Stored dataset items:
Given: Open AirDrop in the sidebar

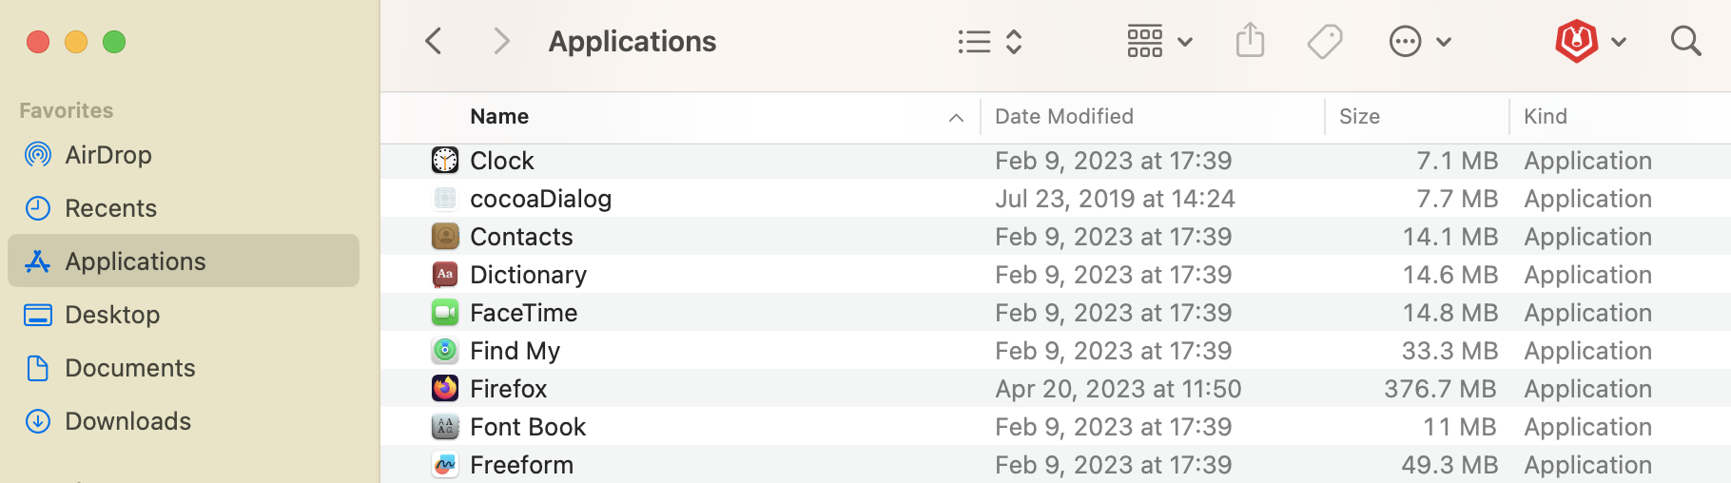Looking at the screenshot, I should 107,155.
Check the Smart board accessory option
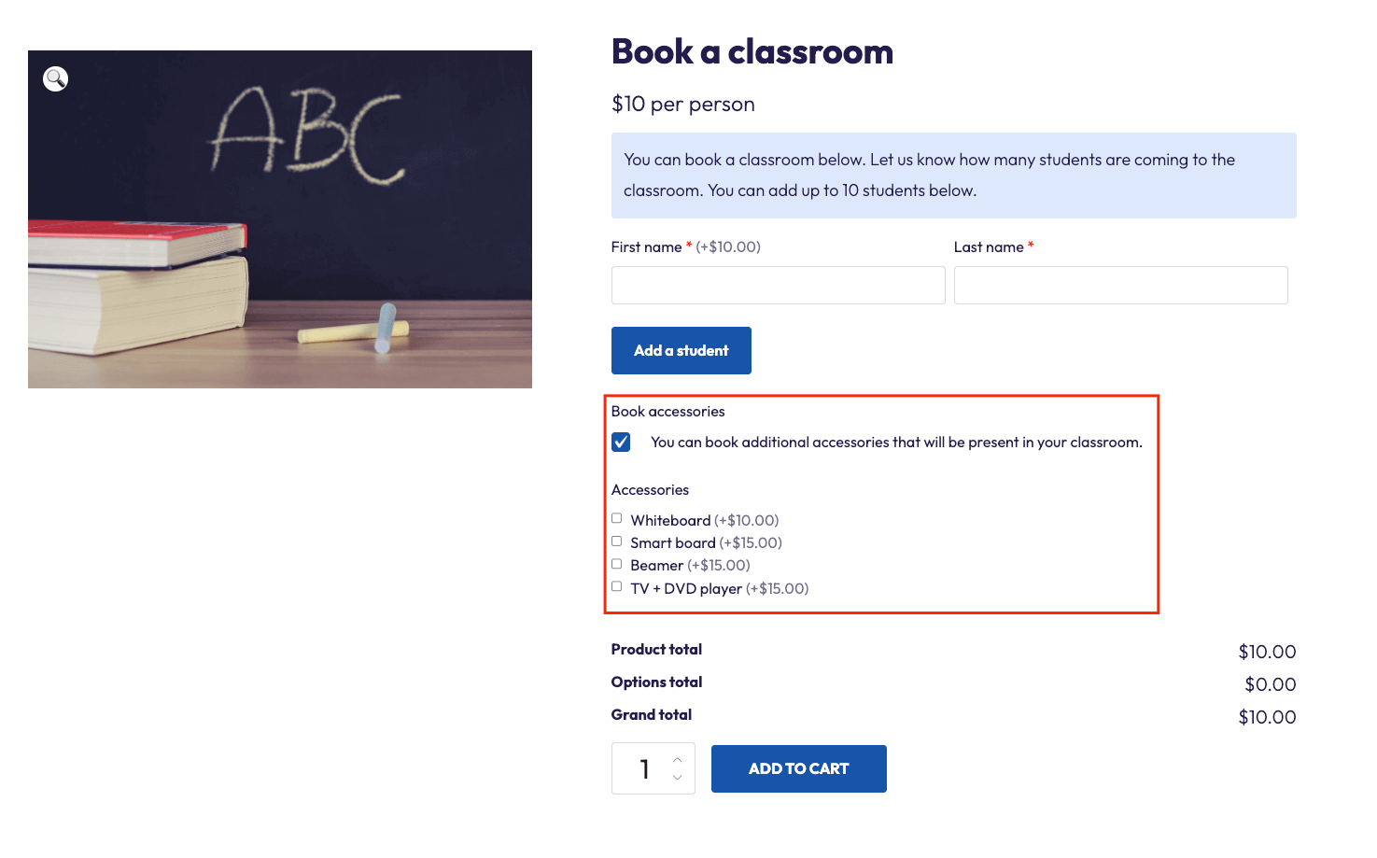The width and height of the screenshot is (1377, 858). [616, 541]
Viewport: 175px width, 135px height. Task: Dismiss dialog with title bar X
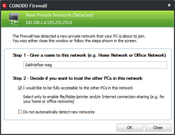pyautogui.click(x=169, y=5)
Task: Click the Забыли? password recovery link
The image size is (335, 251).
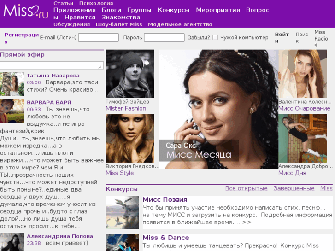Action: [x=199, y=38]
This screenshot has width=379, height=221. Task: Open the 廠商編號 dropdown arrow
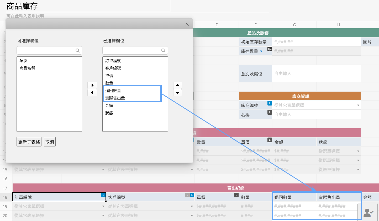(358, 105)
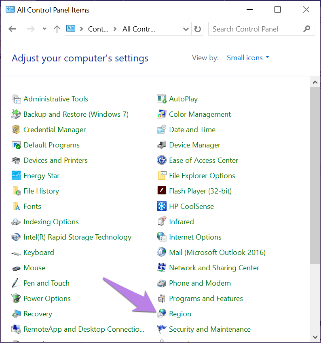Click the Flash Player icon
Image resolution: width=321 pixels, height=343 pixels.
(x=162, y=191)
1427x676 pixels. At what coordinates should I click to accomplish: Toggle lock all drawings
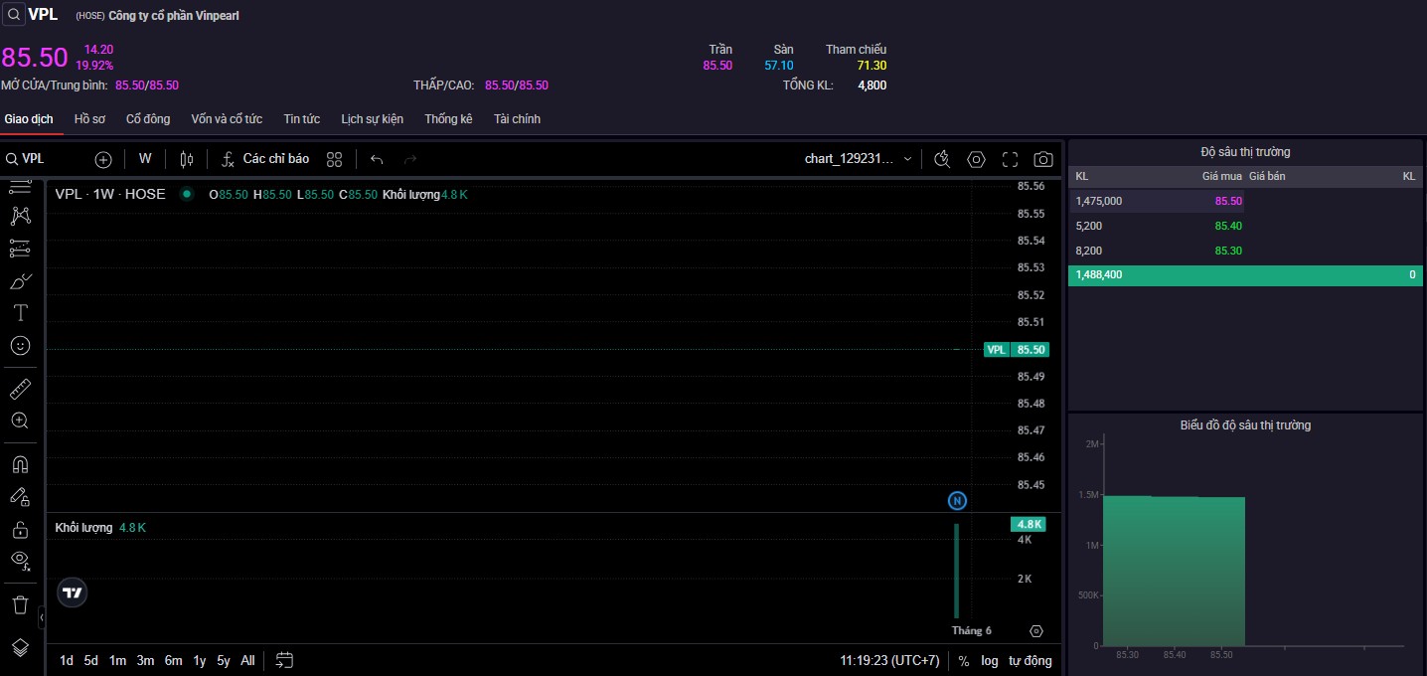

### What is expected:
Reproduce the lines of the data that run from the one containing "This screenshot has" to the final line, both included, exactly as they appear and without the pictures.

### Exercise solution:
This screenshot has width=379, height=221. Task: Open the 廠商編號 dropdown arrow
(358, 105)
Click the Flash Player icon
Image resolution: width=321 pixels, height=343 pixels.
(x=162, y=191)
1427x676 pixels. At what coordinates should I click to accomplish: Toggle lock all drawings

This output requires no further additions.